Collected data
######

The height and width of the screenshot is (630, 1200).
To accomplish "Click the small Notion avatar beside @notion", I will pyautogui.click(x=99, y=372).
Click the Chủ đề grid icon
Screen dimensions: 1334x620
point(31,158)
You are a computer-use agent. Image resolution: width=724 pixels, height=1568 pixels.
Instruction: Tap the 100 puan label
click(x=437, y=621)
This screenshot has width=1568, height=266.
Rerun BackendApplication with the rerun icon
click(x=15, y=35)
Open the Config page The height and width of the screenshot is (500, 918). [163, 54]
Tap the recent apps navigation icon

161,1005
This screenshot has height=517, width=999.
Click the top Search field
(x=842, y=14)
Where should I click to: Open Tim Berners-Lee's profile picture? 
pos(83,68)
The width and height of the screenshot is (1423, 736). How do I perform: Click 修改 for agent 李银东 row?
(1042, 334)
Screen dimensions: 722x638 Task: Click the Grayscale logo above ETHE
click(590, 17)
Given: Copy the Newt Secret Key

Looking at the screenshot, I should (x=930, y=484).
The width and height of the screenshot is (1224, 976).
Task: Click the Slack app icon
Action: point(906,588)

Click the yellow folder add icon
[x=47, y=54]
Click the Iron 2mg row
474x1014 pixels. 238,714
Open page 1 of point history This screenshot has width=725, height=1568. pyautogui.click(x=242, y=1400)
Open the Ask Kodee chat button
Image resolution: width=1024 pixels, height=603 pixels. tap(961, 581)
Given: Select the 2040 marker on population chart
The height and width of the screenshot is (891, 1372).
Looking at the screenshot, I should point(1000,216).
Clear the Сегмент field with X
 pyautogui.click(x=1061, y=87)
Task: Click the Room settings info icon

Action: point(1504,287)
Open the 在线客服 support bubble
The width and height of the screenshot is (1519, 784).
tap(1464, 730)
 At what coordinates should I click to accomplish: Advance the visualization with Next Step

######

Problem description: Transcribe each entry. Leave nothing out.

Answer box:
The height and width of the screenshot is (630, 1200).
To accomplish "Click the small Notion avatar beside @notion", I will pyautogui.click(x=99, y=372).
Click the Chủ đề grid icon
Screen dimensions: 1334x620
point(31,158)
You are a computer-use agent. Image resolution: width=724 pixels, height=1568 pixels.
Instruction: Tap the 100 puan label
click(x=437, y=621)
This screenshot has width=1568, height=266.
Rerun BackendApplication with the rerun icon
click(x=15, y=35)
Open the Config page The height and width of the screenshot is (500, 918). [163, 54]
Tap the recent apps navigation icon

161,1005
This screenshot has height=517, width=999.
Click the top Search field
(x=842, y=14)
Where should I click to: Open Tim Berners-Lee's profile picture? 
pos(83,68)
The width and height of the screenshot is (1423, 736). How do I perform: Click 修改 for agent 李银东 row?
(1042, 334)
Screen dimensions: 722x638 Task: Click the Grayscale logo above ETHE
click(590, 17)
Given: Copy the Newt Secret Key

Looking at the screenshot, I should (x=930, y=484).
The width and height of the screenshot is (1224, 976).
Task: Click the Slack app icon
Action: point(906,588)

Click the yellow folder add icon
[x=47, y=54]
Click the Iron 2mg row
474x1014 pixels. 238,714
Open page 1 of point history This screenshot has width=725, height=1568. pyautogui.click(x=242, y=1400)
Open the Ask Kodee chat button
Image resolution: width=1024 pixels, height=603 pixels. tap(961, 581)
Given: Select the 2040 marker on population chart
The height and width of the screenshot is (891, 1372).
Looking at the screenshot, I should point(1000,216).
Clear the Сегмент field with X
 pyautogui.click(x=1061, y=87)
Task: Click the Room settings info icon

Action: point(1504,287)
Open the 在线客服 support bubble
The width and height of the screenshot is (1519, 784).
tap(1464, 730)
 At what coordinates should I click to accomplish: Advance the visualization with Next Step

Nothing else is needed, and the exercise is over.